Agony Uncle: Am I contributing to gentrification?
First, a question: What’s wrong with gentrification? Neighbourhoods change with the times, and can one really complain about a new deli on one’s street?
I say this not to be glib, but in order to be more precise about what’s going wrong, and how you can address it. The sociologist Ruth Glass coined the term ‘gentrification’ in 1964, observing about boroughs like London’s Islington that ‘one by one, many of the working class quarters have been invaded by the middle class… it goes on rapidly until all or most of the working class occupiers are displaced and the whole social character has changed.’
Gentrification, then, isn’t just change, but the permanent replacement of the working class. And you don’t mention it in your own letter, so I won’t presume, but it’s worth noting that gentrification in places like Oakland has a markedly racialized dynamic, with majority white tech industry workers edging out historic Black and Latino communities.
The human consequences of gentrification are far-reaching. People are forced to set up their lives and families miles away from their roots, isolating them from their communities and support networks. And because renting a room in London or Los Angeles is a prerequisite in all kinds of careers from politics to the arts, the loss of affordable working-class enclaves means that civic participation and job opportunities become the preserve of the wealthy.
This is no natural phenomenon: it is achieved by eroding our social housing stock, allowing the rich to hoard homes as lucrative rentier assets, and removing protections like rent controls and squatters’ rights. It is a trend that will only be reversed by mass action which secures working class people’s right to the city.

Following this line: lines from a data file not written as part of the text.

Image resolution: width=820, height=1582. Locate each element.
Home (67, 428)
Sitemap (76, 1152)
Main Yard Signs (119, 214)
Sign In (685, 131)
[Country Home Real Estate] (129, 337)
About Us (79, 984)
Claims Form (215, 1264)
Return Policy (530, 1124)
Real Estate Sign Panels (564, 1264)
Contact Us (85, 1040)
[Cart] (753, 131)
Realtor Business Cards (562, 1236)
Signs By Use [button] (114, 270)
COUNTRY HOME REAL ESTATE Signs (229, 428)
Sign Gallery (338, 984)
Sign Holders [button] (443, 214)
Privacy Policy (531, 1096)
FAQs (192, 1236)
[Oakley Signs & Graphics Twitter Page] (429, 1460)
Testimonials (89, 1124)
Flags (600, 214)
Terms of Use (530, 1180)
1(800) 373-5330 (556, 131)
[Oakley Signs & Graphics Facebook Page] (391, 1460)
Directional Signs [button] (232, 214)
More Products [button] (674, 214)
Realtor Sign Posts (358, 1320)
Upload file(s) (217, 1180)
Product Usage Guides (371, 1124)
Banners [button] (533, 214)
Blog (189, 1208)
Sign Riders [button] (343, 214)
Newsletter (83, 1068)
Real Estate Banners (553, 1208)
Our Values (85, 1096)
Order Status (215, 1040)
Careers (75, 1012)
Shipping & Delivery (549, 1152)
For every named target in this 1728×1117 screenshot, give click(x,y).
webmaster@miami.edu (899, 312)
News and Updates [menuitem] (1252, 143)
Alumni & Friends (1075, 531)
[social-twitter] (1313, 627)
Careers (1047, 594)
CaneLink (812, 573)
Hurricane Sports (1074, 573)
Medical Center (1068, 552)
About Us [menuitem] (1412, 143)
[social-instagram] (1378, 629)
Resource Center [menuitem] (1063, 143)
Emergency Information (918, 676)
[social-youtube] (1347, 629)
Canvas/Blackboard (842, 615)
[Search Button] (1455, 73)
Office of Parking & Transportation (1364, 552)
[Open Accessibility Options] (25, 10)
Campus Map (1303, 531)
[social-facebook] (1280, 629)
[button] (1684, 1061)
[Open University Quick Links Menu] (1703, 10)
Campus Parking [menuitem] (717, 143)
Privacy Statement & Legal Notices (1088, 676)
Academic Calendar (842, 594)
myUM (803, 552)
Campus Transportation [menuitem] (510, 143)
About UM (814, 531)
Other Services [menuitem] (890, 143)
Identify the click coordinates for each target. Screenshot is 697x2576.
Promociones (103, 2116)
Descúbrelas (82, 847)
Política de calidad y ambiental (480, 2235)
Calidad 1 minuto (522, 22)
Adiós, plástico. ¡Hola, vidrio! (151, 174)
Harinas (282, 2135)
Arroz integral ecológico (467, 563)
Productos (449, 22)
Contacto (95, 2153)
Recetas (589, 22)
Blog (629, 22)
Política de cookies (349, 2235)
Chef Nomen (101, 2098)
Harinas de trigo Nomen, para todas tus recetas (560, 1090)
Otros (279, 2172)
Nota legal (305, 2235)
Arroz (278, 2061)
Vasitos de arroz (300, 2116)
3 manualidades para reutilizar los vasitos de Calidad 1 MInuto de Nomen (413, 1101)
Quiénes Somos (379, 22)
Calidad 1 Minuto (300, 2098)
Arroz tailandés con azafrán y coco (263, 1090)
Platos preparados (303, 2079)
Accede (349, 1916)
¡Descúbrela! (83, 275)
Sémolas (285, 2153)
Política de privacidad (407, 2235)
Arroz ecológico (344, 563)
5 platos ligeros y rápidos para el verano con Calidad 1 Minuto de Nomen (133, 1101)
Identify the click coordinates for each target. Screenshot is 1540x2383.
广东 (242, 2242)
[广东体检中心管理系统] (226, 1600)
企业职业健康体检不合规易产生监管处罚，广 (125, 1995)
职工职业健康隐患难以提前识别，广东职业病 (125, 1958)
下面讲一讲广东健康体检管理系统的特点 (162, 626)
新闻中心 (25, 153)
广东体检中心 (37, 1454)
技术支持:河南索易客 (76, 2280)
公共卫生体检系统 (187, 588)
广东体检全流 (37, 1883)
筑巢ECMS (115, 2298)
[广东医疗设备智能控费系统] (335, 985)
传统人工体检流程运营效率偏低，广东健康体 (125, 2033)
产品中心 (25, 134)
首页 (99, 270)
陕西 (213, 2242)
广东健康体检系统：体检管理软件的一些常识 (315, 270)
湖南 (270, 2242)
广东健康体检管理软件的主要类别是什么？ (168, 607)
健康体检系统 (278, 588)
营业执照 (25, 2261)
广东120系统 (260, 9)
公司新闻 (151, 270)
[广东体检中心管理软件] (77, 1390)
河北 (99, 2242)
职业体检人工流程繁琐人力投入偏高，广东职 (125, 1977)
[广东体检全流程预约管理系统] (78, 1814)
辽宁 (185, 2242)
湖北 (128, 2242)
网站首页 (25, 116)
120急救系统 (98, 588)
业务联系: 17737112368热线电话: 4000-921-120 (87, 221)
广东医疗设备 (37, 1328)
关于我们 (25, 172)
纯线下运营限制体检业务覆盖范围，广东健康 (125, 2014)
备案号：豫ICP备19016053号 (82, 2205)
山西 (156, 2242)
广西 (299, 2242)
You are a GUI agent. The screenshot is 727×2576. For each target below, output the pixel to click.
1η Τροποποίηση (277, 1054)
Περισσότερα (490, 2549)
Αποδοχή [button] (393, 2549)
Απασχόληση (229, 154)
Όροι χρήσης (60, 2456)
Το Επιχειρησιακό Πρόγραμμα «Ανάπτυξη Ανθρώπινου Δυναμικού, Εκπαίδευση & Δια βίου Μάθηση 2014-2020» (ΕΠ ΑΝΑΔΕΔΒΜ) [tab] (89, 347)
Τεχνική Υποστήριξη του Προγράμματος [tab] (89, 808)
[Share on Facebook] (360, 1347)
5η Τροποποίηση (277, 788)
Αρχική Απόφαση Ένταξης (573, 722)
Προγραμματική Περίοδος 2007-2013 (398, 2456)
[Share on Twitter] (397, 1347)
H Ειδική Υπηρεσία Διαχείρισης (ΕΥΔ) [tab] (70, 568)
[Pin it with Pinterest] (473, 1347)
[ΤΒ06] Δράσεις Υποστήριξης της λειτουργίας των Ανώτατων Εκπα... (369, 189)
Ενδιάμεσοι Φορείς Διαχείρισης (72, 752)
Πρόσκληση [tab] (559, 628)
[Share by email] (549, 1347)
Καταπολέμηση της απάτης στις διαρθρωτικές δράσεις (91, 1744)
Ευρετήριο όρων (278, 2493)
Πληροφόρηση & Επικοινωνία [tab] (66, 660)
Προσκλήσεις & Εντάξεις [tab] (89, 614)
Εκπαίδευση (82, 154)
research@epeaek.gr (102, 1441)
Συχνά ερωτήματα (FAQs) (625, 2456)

Your first question is whether you should feel guilty about your move. I would point out that you are neither a winner nor a loser here, but one of many who have been shunted around by the vicissitudes of the housing market, with no hope of reversing this inexorable tide yourself. Nor are you, I suspect, likely to move along and live somewhere more ‘ethical’ on deeper reflection. Not least because your apartment would probably be snapped up by another gentrifier quicker than you could say ‘bone broth’, and nobody would benefit! Do not beat yourself up for settling somewhere that works for you.
But you should think deeply about your own place in your new neighbourhood and take control of those things you can change. It is possible to become paralyzed by guilt and shut yourself off from those around you in embarrassment. That would only worsen gentrification’s harms, as you shut the door to your community and accelerate the descent to an ever more disengaged, isolated city. Instead, ask yourself: how many neighbours would come to you if they needed emergency childcare or a ride to work? Do you even know their names? How often do you shop and eat at locally-owned businesses? Are you plugged into local campaign groups that defend tenants or push for progressive housing policy?
Gentrification can feel like an unstoppable, faceless process. But at its heart it’s about the displacement and disadvantaging of working-class communities. What’s done is done: now try to figure out how you can help the community around you and drive change towards a better city and fairer housing. Try turning your guilt into action.